Automakers have been struggling to produce vehicles throughout all of 2021. An ongoing shortage of integrated circuits, also commonly referred to as “chips” has cost the auto industry more than 10 million vehicles so far in 2021 alone. More than 3,000 days of production time have been lost because of the chip shortage. Another shortage, especially a shortage of a material as important as magnesium, could be a worst case scenario for automakers that are already struggling.
Bloomberg said it best, the situation “threatens to worsen a supply squeeze that already has pushed U.S. prices close to all-time highs.”
The Financial Times reported, “The world’s largest carmakers could face a potentially crippling shortage of aluminum, as China’s power crisis threatens supplies of a key component used to make the lightweight metal.” Magnesium is used in the production of aluminum alloys.

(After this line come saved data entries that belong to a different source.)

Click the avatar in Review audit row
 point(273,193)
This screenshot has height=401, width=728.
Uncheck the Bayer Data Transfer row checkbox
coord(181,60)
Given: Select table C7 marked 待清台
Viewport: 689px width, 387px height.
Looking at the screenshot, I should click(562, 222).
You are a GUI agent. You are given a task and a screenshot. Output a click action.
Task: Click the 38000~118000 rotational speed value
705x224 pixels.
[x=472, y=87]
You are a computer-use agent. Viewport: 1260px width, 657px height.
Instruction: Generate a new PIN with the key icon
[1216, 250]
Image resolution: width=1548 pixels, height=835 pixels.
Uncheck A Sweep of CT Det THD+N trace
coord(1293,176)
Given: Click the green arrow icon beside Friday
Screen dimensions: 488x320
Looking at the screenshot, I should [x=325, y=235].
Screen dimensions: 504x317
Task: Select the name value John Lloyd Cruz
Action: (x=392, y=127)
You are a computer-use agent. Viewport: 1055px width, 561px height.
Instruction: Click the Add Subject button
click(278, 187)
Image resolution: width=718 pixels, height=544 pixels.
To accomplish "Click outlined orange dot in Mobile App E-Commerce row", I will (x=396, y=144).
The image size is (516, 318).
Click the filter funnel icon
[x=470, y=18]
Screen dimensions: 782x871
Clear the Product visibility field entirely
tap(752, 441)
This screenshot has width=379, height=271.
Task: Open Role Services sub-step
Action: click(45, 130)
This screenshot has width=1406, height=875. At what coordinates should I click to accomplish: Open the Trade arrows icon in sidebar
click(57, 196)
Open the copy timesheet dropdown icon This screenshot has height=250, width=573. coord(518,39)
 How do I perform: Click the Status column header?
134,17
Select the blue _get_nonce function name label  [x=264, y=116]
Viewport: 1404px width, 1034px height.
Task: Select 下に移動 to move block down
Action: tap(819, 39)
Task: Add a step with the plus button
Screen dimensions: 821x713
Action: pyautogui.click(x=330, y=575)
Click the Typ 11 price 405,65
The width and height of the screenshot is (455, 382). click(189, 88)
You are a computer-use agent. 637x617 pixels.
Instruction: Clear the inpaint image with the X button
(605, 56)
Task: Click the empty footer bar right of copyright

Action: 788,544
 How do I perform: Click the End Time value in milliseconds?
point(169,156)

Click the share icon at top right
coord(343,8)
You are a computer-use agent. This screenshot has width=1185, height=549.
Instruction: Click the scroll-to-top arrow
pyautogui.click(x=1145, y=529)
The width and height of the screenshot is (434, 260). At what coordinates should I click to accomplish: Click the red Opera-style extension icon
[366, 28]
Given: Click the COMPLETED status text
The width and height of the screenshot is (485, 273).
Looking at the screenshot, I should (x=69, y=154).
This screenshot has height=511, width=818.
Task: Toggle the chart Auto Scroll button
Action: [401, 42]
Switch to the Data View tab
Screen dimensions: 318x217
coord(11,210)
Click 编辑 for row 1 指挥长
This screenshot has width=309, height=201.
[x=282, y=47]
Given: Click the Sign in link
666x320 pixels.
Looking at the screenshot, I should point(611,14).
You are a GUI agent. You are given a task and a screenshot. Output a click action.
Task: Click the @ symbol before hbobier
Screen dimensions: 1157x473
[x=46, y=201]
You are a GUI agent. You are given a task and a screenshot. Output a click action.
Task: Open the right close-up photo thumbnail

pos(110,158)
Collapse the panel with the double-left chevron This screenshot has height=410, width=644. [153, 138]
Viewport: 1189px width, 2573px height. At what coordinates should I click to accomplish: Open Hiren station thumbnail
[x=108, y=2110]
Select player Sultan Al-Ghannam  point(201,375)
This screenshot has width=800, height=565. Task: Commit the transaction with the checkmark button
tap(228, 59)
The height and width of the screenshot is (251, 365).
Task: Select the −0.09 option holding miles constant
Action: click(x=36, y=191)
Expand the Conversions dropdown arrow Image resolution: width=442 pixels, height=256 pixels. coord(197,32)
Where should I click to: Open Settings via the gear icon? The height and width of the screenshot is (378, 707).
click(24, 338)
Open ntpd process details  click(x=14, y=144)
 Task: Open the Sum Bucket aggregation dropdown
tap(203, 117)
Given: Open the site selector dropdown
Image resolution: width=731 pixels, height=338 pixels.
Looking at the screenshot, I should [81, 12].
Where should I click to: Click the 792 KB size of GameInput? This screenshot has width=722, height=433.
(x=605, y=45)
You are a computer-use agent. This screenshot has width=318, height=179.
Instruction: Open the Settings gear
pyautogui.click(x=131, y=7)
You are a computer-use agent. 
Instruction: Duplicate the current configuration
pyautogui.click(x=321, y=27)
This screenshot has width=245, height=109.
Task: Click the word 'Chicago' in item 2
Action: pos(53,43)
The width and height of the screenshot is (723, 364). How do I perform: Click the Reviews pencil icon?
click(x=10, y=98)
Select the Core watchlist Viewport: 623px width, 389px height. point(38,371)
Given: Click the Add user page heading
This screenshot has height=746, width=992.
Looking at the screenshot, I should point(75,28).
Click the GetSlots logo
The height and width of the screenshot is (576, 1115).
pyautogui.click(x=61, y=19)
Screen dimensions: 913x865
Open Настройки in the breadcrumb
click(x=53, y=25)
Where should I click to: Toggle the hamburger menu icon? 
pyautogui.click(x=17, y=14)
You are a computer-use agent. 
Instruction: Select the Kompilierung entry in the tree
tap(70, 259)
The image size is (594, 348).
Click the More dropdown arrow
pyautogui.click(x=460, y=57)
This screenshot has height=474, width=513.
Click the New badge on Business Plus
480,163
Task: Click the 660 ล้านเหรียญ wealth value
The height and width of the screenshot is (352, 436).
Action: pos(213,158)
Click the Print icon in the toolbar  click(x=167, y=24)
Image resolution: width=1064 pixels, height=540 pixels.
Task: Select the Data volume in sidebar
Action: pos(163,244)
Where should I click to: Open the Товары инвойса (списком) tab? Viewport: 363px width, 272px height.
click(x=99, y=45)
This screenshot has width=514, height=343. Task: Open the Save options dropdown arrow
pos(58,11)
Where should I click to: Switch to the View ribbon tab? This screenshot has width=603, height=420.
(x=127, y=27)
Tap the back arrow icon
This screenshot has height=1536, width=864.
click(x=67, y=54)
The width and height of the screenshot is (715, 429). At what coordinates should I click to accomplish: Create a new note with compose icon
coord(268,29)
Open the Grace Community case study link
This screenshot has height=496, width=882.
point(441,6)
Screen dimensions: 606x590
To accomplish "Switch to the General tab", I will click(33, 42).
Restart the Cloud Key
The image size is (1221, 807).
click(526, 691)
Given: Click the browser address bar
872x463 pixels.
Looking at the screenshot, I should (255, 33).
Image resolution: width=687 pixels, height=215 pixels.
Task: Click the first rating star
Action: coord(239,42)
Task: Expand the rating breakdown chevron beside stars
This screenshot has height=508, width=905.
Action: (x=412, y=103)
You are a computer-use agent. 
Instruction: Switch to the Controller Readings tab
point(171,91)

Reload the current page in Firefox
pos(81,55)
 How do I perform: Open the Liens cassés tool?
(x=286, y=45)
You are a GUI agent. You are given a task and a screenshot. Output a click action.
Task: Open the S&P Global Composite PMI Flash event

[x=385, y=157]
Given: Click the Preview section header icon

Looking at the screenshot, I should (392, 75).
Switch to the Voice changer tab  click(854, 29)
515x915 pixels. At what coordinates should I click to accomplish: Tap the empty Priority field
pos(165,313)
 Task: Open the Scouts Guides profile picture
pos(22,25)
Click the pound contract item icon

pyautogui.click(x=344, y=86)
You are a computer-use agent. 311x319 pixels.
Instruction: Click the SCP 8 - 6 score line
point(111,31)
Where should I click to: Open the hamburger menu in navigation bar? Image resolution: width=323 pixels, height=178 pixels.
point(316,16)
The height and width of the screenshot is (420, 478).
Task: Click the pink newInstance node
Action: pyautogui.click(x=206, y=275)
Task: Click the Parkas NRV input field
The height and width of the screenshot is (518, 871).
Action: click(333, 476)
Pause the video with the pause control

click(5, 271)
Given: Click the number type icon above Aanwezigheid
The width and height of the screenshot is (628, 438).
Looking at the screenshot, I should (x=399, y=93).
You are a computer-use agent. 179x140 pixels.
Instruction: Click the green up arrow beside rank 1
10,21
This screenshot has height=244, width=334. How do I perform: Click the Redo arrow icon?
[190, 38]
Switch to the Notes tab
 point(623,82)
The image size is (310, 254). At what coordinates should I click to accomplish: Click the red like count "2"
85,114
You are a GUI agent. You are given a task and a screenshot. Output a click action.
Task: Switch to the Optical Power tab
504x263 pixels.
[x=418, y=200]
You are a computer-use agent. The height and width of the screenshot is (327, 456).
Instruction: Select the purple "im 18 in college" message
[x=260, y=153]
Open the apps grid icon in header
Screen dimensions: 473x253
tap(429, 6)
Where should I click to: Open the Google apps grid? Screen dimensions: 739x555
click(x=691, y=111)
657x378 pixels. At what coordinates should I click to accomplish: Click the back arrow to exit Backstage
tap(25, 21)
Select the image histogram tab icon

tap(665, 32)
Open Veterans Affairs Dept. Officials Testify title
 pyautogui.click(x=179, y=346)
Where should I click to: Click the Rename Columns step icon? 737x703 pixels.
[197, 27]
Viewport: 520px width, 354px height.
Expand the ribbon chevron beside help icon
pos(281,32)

Most of the world’s magnesium supply comes from China. For context, the association representing Germany’s metals industry warned its government in a letter Tuesday that “the current magnesium inventories in Germany and respectively in the whole of Europe will be exhausted by the end of November 2021.” This is a direct result of the fact that China accounts for 95% of Europe’s magnesium supply.
| Country | Magnesium production (thousand tonnes) |
| 800 | |
| 65 | |
| 50 (est) | |
| 25 | |
| 23 | |
| 19 | |
| 15 | |
| 10 | |
| 10 | |
| 5 |
What is the “power crisis” that The Financial Times is alluding to? It’s a perfect storm … Literally.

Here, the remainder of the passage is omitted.